- _TEXT BLOCK_
►
In addition to these journalistic endeavors that focus on how to
fix the nation’s deficit problems, three high level task forces have
been working for about a year and have issued provocative ideas.

There is the National Commission on Fiscal Responsibility and
Reform that was created by President Obama and is chaired by former
senator Alan Simpson and former White House chief of staff, Erskine
Bowles.

The Bowles-Simpson panel is trying to reach an agreement on a
fiscal plan by Dec. 1 that is supported by 14 of the 18 panel members.

Bowles and Simpson released a discussion draft about two weeks ago
that they are now reworking in an attempt to come to an agreement next
week.

Their initial draft calls for more than $4 trillion in budget
savings over a decade. It would bring the federal budget deficit down to
2.2% of gross domestic product by 2015. It would reduce the nation’s
debt to 60% of GDP by 2024 and to 40% of GDP by 2037.

The plan would wring deep savings out of every corner of the
federal budget, including defense and Social Security.

The Bowles-Simpson plan would put in place tough discretionary
spending caps that would help achieve about $1.4 trillion in savings. It
calls for $733 billion in entitlement savings and $751 billion in
savings from overhauling tax expenditures over a decade.
◄
- _INSTRUCTIONS FOR THE TASK_
In the text on deficit-reduction proposals, how much in entitlement savings does the Bowles-Simpson plan call for?

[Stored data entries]
►
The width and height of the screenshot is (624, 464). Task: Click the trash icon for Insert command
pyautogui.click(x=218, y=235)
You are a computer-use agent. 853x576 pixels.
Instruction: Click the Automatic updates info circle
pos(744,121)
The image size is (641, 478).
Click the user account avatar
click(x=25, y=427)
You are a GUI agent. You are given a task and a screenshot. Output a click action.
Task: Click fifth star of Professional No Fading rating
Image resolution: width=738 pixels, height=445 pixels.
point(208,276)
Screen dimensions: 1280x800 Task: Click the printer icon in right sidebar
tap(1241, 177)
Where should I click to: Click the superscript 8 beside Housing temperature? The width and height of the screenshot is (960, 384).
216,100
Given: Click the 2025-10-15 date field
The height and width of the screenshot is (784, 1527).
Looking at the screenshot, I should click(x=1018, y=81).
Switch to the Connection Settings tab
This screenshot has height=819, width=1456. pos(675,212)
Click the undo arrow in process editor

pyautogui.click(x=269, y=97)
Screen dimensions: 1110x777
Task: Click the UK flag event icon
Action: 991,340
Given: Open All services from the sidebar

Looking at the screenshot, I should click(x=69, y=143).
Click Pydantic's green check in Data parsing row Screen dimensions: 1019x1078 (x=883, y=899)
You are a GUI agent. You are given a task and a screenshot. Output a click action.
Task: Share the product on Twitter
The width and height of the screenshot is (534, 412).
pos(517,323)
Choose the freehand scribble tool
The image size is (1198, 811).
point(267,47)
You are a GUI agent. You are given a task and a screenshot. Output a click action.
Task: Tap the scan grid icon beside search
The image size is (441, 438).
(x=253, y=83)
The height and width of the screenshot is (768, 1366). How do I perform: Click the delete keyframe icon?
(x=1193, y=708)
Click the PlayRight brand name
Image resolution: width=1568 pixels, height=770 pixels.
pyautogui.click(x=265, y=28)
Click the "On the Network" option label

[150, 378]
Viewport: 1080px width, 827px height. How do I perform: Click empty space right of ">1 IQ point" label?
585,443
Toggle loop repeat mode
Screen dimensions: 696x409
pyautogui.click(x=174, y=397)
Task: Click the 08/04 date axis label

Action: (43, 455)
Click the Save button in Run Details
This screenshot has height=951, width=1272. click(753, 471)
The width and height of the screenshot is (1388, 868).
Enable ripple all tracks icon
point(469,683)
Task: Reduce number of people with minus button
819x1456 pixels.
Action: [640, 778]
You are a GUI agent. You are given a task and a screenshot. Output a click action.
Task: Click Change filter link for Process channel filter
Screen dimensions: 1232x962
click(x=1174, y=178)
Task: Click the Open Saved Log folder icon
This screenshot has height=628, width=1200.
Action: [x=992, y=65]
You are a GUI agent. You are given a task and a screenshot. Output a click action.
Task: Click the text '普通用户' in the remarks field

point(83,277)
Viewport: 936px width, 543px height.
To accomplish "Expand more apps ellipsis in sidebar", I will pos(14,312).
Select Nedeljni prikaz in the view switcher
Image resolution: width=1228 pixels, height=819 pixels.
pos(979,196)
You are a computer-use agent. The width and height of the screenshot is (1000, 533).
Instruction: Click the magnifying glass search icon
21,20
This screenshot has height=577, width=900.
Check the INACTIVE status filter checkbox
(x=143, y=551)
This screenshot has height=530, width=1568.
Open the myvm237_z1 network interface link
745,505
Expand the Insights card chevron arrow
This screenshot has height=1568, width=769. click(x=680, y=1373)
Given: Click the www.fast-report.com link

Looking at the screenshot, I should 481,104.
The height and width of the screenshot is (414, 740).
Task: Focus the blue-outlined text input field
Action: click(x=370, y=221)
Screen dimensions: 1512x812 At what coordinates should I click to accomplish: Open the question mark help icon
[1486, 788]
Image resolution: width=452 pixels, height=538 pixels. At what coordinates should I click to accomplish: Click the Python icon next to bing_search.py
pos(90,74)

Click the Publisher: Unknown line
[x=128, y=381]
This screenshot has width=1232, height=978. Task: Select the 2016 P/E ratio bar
◄
- _OUTPUT_
$733 billion over a decade.